World Health Day Highlights Need to Establish Well-Being as a Basic Human Right

By: ProVeg South Africa on 05 April 2024

World Health Day Highlights Need to Establish Well-Being as a Basic Human Right

Can we imagine a world where economies are focused on well-being?


Safe drinking water, nutritious food, clean air, and good environmental conditions - these are some of the chief underlying determinants of health. In order to be reasonably healthful all of them must be available, accessible and of adequate quality - but not everybody is as fortunate. 


On 7 April the World Health Organisation (WHO) marks the 76th year since its founding, which is annually celebrated as World Health Day. Since 1991 each anniversary has had a theme to draw attention to a specific health topic; including in recent years “Halt the rise: beat diabetes”, “Building a Fairer and Healthier World for Everyone”, “Our planet, our health” in 2022 and for 2024: “My health, my right.”

## Supplied data

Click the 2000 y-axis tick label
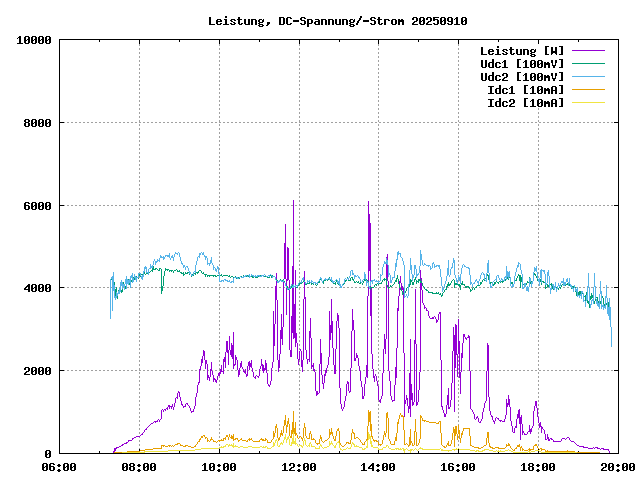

## Problem A
Return everything in the World Health Day article from "By: ProVeg South" down to "is as fortunate.", copied word for word.
## Problem B
Answer these from the World Health Day article:
(i) Who published it, and on what date?
(ii) Which founding anniversary does the WHO mark on 7 April?
(iii) What is the World Health Day theme for 2024?
The data can be set aside.

## Exercise result A
By: ProVeg South Africa on 05 April 2024

World Health Day Highlights Need to Establish Well-Being as a Basic Human Right

Can we imagine a world where economies are focused on well-being?


Safe drinking water, nutritious food, clean air, and good environmental conditions - these are some of the chief underlying determinants of health. In order to be reasonably healthful all of them must be available, accessible and of adequate quality - but not everybody is as fortunate.

## Exercise result B
(i) ProVeg South Africa, on 05 April 2024.
(ii) Its 76th.
(iii) "My health, my right."